▶ **Records shown**
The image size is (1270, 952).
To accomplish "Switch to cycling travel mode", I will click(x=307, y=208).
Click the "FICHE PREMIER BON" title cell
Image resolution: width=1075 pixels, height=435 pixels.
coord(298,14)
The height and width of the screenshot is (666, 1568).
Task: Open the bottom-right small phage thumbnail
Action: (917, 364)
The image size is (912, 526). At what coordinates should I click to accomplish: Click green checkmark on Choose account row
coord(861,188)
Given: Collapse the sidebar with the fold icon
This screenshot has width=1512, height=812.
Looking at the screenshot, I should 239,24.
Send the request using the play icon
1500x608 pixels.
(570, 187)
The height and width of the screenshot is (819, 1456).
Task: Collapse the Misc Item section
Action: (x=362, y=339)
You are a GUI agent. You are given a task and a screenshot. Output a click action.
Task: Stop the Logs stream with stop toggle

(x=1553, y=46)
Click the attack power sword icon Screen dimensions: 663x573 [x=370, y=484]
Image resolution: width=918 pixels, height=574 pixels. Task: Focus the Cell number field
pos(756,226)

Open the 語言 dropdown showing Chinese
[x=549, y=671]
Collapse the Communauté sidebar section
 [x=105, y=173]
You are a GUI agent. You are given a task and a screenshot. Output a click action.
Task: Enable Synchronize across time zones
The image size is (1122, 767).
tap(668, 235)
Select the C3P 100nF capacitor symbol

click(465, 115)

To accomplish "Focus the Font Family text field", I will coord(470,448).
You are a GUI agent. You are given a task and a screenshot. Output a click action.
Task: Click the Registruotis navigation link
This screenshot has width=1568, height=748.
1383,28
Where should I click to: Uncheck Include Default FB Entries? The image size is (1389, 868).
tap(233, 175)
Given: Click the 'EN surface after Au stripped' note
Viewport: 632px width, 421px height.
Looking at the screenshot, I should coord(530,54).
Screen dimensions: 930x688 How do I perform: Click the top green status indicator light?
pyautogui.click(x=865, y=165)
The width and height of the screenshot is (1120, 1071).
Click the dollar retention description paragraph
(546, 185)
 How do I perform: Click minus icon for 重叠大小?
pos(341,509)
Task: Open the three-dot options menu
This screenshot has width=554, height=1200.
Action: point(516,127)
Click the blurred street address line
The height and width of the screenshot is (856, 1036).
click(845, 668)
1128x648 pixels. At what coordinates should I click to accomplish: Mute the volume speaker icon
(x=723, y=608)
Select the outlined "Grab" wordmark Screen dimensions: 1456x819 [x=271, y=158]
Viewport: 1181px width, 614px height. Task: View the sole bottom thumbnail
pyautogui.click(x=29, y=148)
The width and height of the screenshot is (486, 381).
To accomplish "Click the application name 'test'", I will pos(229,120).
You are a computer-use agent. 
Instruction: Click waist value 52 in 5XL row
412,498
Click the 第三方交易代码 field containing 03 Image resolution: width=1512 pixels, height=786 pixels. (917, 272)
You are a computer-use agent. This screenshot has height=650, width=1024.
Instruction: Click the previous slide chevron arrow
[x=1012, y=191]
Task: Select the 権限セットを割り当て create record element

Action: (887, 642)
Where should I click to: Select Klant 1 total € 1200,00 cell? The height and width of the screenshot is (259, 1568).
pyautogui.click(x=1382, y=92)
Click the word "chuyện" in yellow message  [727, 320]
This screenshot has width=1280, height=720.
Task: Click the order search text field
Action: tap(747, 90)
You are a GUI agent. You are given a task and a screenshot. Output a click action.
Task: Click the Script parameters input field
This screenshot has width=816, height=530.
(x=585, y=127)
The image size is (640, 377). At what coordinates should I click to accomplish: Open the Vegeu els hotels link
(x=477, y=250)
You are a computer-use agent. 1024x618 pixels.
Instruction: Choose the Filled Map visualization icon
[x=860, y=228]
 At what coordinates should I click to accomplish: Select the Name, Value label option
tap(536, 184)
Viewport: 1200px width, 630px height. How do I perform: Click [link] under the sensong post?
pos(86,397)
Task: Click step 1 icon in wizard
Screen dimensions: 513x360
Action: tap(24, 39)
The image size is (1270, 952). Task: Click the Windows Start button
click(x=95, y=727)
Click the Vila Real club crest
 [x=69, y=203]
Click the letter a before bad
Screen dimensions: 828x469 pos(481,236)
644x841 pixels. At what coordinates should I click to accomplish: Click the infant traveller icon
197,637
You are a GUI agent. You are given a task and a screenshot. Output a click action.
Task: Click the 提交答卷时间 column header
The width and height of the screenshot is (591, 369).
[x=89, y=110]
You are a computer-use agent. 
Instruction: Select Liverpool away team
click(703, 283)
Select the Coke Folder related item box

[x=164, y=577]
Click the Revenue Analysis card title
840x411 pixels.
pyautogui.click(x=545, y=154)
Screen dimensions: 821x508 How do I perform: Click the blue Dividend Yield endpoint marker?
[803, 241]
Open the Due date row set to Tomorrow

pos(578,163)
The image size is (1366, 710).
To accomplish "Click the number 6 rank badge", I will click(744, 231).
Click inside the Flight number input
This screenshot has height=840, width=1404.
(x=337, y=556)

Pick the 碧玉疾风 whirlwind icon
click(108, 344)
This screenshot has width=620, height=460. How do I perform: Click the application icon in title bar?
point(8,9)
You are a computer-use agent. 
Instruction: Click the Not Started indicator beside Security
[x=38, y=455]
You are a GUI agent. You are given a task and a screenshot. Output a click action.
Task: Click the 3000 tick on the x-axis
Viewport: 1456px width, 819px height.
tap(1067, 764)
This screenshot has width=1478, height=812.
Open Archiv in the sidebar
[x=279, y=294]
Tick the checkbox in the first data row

▶ **Prompt**
Write out every line of the entries above with no changes.

▶ **Task answer**
The image size is (1270, 952).
To accomplish "Switch to cycling travel mode", I will click(x=307, y=208).
Click the "FICHE PREMIER BON" title cell
Image resolution: width=1075 pixels, height=435 pixels.
coord(298,14)
The height and width of the screenshot is (666, 1568).
Task: Open the bottom-right small phage thumbnail
Action: (917, 364)
The image size is (912, 526). At what coordinates should I click to accomplish: Click green checkmark on Choose account row
coord(861,188)
Given: Collapse the sidebar with the fold icon
This screenshot has width=1512, height=812.
Looking at the screenshot, I should 239,24.
Send the request using the play icon
1500x608 pixels.
(570, 187)
The height and width of the screenshot is (819, 1456).
Task: Collapse the Misc Item section
Action: (x=362, y=339)
You are a GUI agent. You are given a task and a screenshot. Output a click action.
Task: Stop the Logs stream with stop toggle

(x=1553, y=46)
Click the attack power sword icon Screen dimensions: 663x573 [x=370, y=484]
Image resolution: width=918 pixels, height=574 pixels. Task: Focus the Cell number field
pos(756,226)

Open the 語言 dropdown showing Chinese
[x=549, y=671]
Collapse the Communauté sidebar section
 [x=105, y=173]
You are a GUI agent. You are given a task and a screenshot. Output a click action.
Task: Enable Synchronize across time zones
The image size is (1122, 767).
tap(668, 235)
Select the C3P 100nF capacitor symbol

click(465, 115)

To accomplish "Focus the Font Family text field", I will coord(470,448).
You are a GUI agent. You are given a task and a screenshot. Output a click action.
Task: Click the Registruotis navigation link
This screenshot has width=1568, height=748.
1383,28
Where should I click to: Uncheck Include Default FB Entries? The image size is (1389, 868).
tap(233, 175)
Given: Click the 'EN surface after Au stripped' note
Viewport: 632px width, 421px height.
Looking at the screenshot, I should coord(530,54).
Screen dimensions: 930x688 How do I perform: Click the top green status indicator light?
pyautogui.click(x=865, y=165)
The width and height of the screenshot is (1120, 1071).
Click the dollar retention description paragraph
(546, 185)
 How do I perform: Click minus icon for 重叠大小?
pos(341,509)
Task: Open the three-dot options menu
This screenshot has width=554, height=1200.
Action: point(516,127)
Click the blurred street address line
The height and width of the screenshot is (856, 1036).
click(845, 668)
1128x648 pixels. At what coordinates should I click to accomplish: Mute the volume speaker icon
(x=723, y=608)
Select the outlined "Grab" wordmark Screen dimensions: 1456x819 [x=271, y=158]
Viewport: 1181px width, 614px height. Task: View the sole bottom thumbnail
pyautogui.click(x=29, y=148)
The width and height of the screenshot is (486, 381).
To accomplish "Click the application name 'test'", I will pos(229,120).
You are a computer-use agent. 
Instruction: Click waist value 52 in 5XL row
412,498
Click the 第三方交易代码 field containing 03 Image resolution: width=1512 pixels, height=786 pixels. (917, 272)
You are a computer-use agent. This screenshot has height=650, width=1024.
Instruction: Click the previous slide chevron arrow
[x=1012, y=191]
Task: Select the 権限セットを割り当て create record element

Action: (887, 642)
Where should I click to: Select Klant 1 total € 1200,00 cell? The height and width of the screenshot is (259, 1568).
pyautogui.click(x=1382, y=92)
Click the word "chuyện" in yellow message  [727, 320]
This screenshot has width=1280, height=720.
Task: Click the order search text field
Action: tap(747, 90)
You are a GUI agent. You are given a task and a screenshot. Output a click action.
Task: Click the Script parameters input field
This screenshot has width=816, height=530.
(x=585, y=127)
The image size is (640, 377). At what coordinates should I click to accomplish: Open the Vegeu els hotels link
(x=477, y=250)
You are a computer-use agent. 1024x618 pixels.
Instruction: Choose the Filled Map visualization icon
[x=860, y=228]
 At what coordinates should I click to accomplish: Select the Name, Value label option
tap(536, 184)
Viewport: 1200px width, 630px height. How do I perform: Click [link] under the sensong post?
pos(86,397)
Task: Click step 1 icon in wizard
Screen dimensions: 513x360
Action: tap(24, 39)
The image size is (1270, 952). Task: Click the Windows Start button
click(x=95, y=727)
Click the Vila Real club crest
 [x=69, y=203]
Click the letter a before bad
Screen dimensions: 828x469 pos(481,236)
644x841 pixels. At what coordinates should I click to accomplish: Click the infant traveller icon
197,637
You are a GUI agent. You are given a task and a screenshot. Output a click action.
Task: Click the 提交答卷时间 column header
The width and height of the screenshot is (591, 369).
[x=89, y=110]
You are a computer-use agent. 
Instruction: Select Liverpool away team
click(703, 283)
Select the Coke Folder related item box

[x=164, y=577]
Click the Revenue Analysis card title
840x411 pixels.
pyautogui.click(x=545, y=154)
Screen dimensions: 821x508 How do I perform: Click the blue Dividend Yield endpoint marker?
[803, 241]
Open the Due date row set to Tomorrow

pos(578,163)
The image size is (1366, 710).
To accomplish "Click the number 6 rank badge", I will click(744, 231).
Click inside the Flight number input
This screenshot has height=840, width=1404.
(x=337, y=556)

Pick the 碧玉疾风 whirlwind icon
click(108, 344)
This screenshot has width=620, height=460. How do I perform: Click the application icon in title bar?
point(8,9)
You are a computer-use agent. 
Instruction: Click the Not Started indicator beside Security
[x=38, y=455]
You are a GUI agent. You are given a task and a screenshot. Output a click action.
Task: Click the 3000 tick on the x-axis
Viewport: 1456px width, 819px height.
tap(1067, 764)
This screenshot has width=1478, height=812.
Open Archiv in the sidebar
[x=279, y=294]
Tick the checkbox in the first data row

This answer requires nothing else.